NO WRITER ATTRIBUTED

Cambridge industrialist Charles Luckman has gone to Washington: he is straining to win national support for President Truman's Citizens Food Committee. The stakes are the lives of distressed millions in Europe and the relief of threatening inflationary pressures at home. Yet colossal as the need looms, the University community has not entered the Administration's endeavor. Measures capable of institution here may seem small in proportion to the enormity of the issue, but they cry for adoption; and "meatless Tuesdays and poultryless Thursdays" spell only a start.
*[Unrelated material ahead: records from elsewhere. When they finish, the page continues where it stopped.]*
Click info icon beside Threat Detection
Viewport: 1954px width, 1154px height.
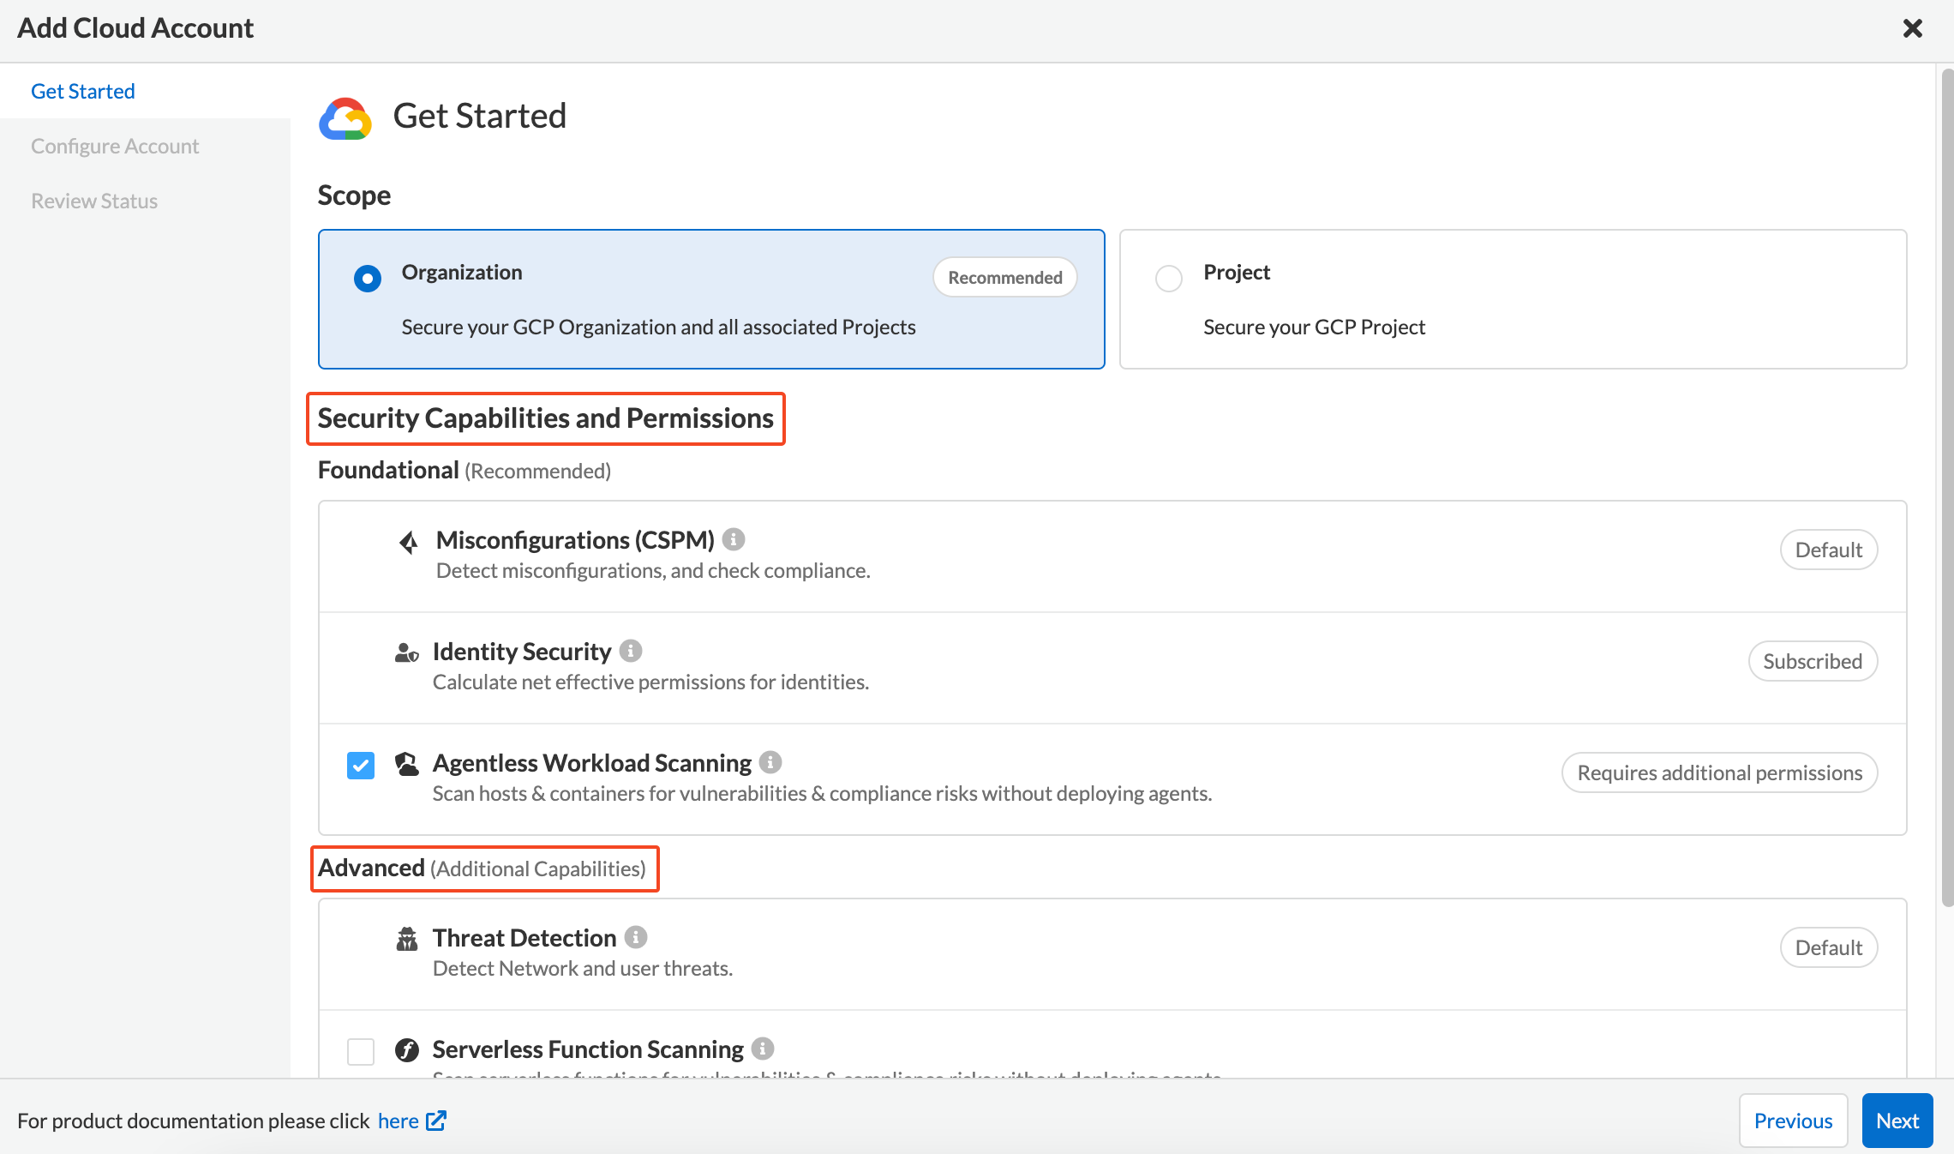636,937
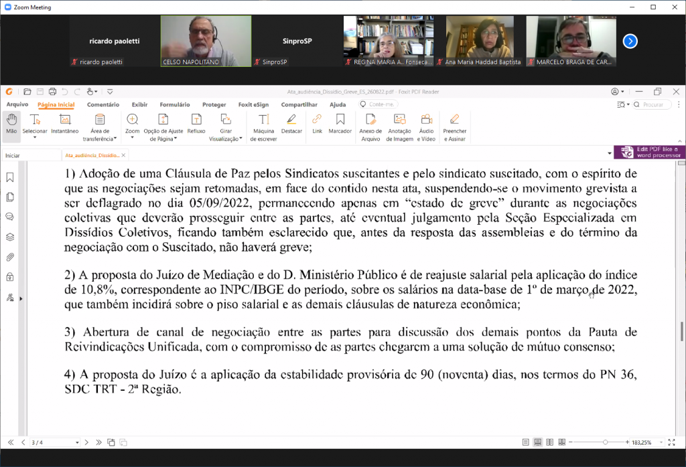Open the Comentário ribbon tab
This screenshot has width=686, height=467.
point(102,104)
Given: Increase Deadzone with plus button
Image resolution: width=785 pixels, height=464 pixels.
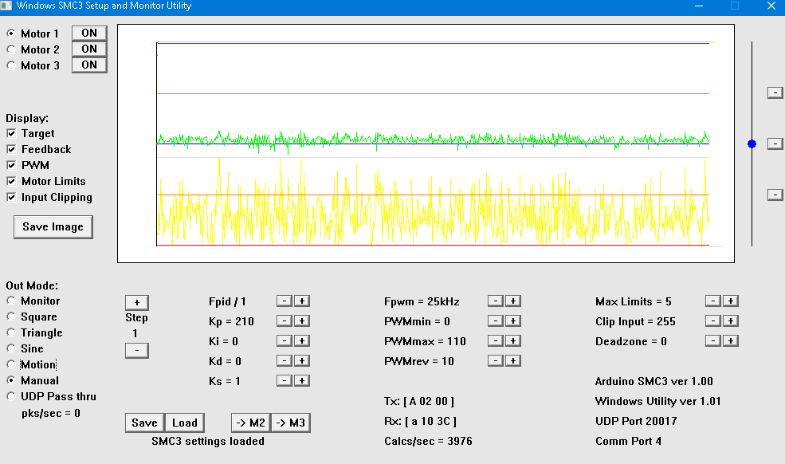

On the strength of a quick look backward to previous tussles with this recurring crisis of the Forties, the Student Council might well undertake a two-fold program. The first and most crucial aspect would entail revitalizing its Relief Committee. Here the emphasis must fall upon providing a sense of personal student participation in aiding the shipment of food and other supplies to specific parties abroad. For the second phase of its program the Council should seriously consider a plan for stopping general food waste in the dining halls. While this is an impersonal method, the results will fit neatly into the frame of thinking outlined last night in the President's radio appeal.
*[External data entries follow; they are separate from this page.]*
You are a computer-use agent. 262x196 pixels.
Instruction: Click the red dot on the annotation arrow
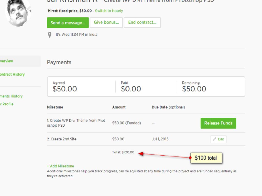pyautogui.click(x=190, y=158)
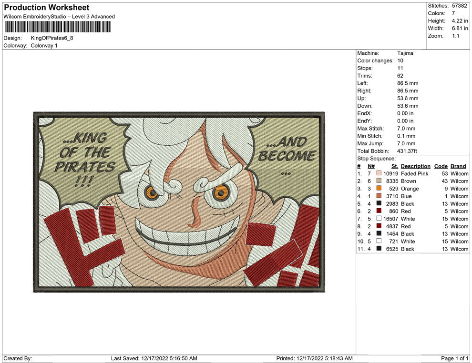Click the Tajima machine name field
Screen dimensions: 472x363
pyautogui.click(x=404, y=53)
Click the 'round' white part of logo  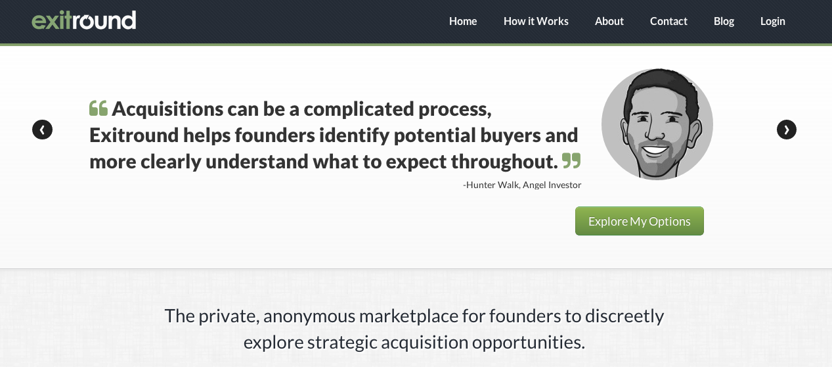point(103,20)
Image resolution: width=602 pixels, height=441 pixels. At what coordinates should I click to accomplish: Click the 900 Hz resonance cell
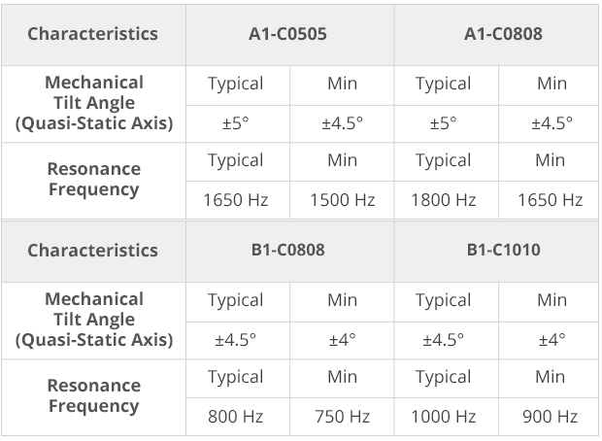click(549, 417)
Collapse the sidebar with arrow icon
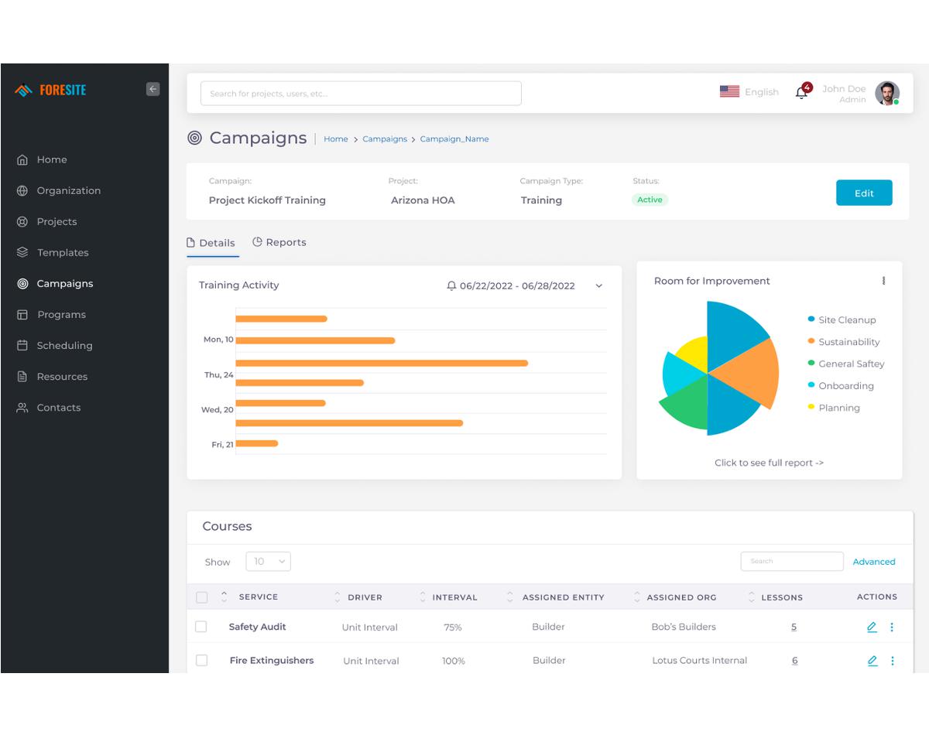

It is in the latter part of possible Council action that University residents will most feel the pinch. Specifically, conservation steps would encompass eliminating dessert at noon meals and more importantly in the light of Government stress upon wheat conservation, passing by wheat cereals on the breakfast menu and dispensing with bread for dinner.
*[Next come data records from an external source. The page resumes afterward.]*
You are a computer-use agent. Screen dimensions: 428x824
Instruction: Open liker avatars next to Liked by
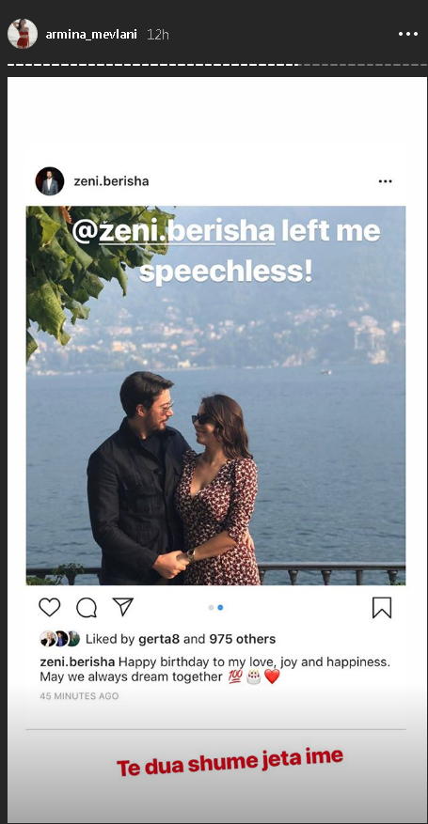60,639
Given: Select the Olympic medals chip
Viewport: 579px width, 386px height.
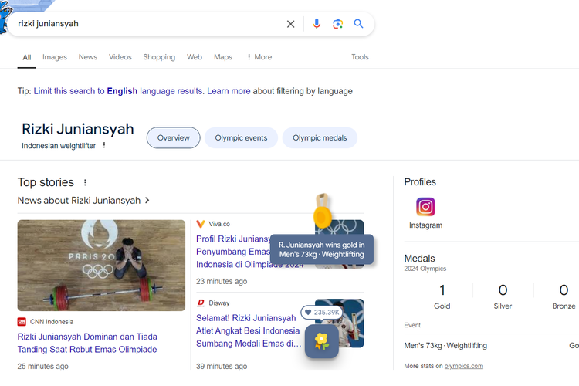Looking at the screenshot, I should pos(320,138).
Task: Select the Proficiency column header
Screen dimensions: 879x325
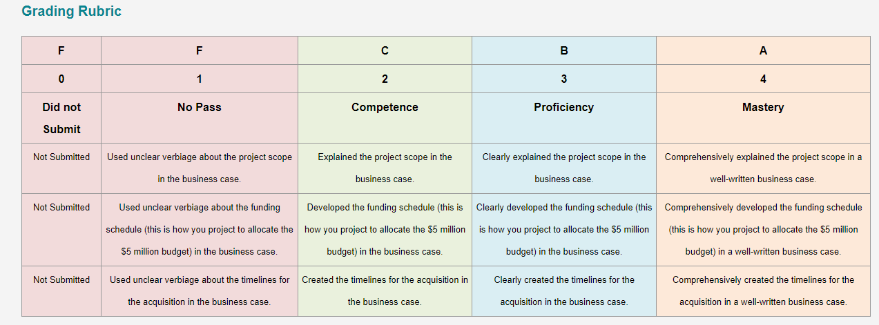Action: (564, 118)
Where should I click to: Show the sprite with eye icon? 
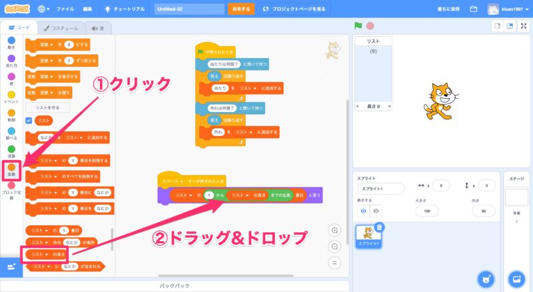click(x=363, y=211)
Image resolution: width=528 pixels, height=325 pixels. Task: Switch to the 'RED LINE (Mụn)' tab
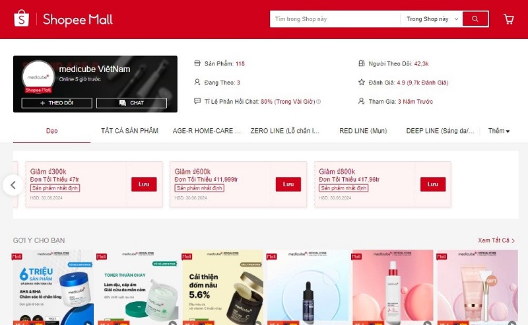pos(363,131)
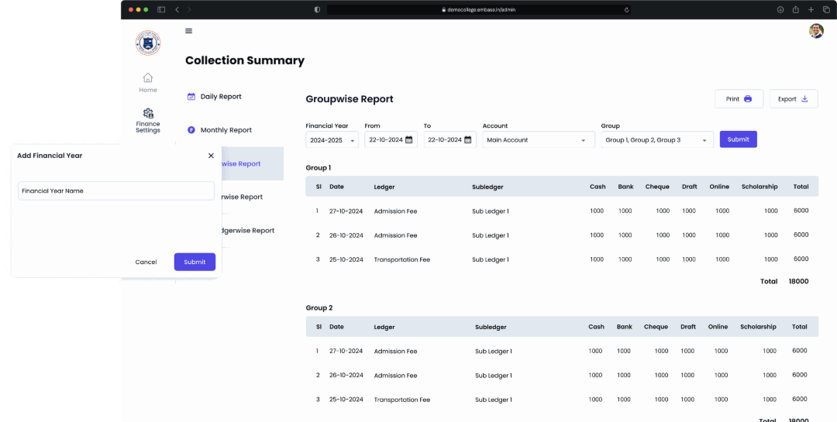Expand the Group selection dropdown
The image size is (837, 422).
pos(657,140)
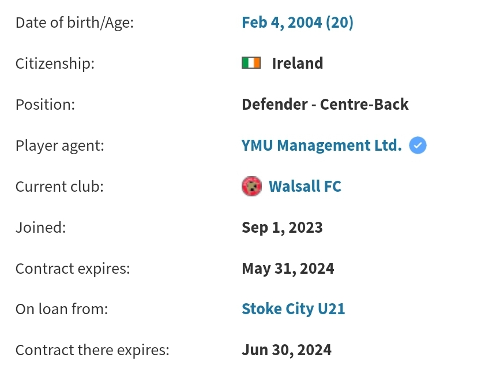Screen dimensions: 481x376
Task: Click the Current club label
Action: point(59,187)
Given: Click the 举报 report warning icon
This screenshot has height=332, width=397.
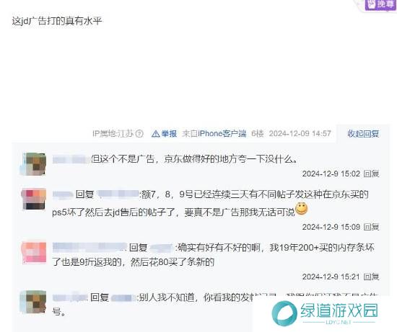Looking at the screenshot, I should [x=155, y=134].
This approach clearly could not succeed without wide student approval. The Council must swing into action on existing long-range plans by immediately polling in the dining halls. If the student body lends a mandate to conservation, the Council could then present the University with its final proposals-and ask transferral of all financial savings from the slashes to its Relief Committee for channeling to the Unitarian and Friends Service Committees. The wishful weakness of a national "voluntary" approach can through such implementation find bolstering.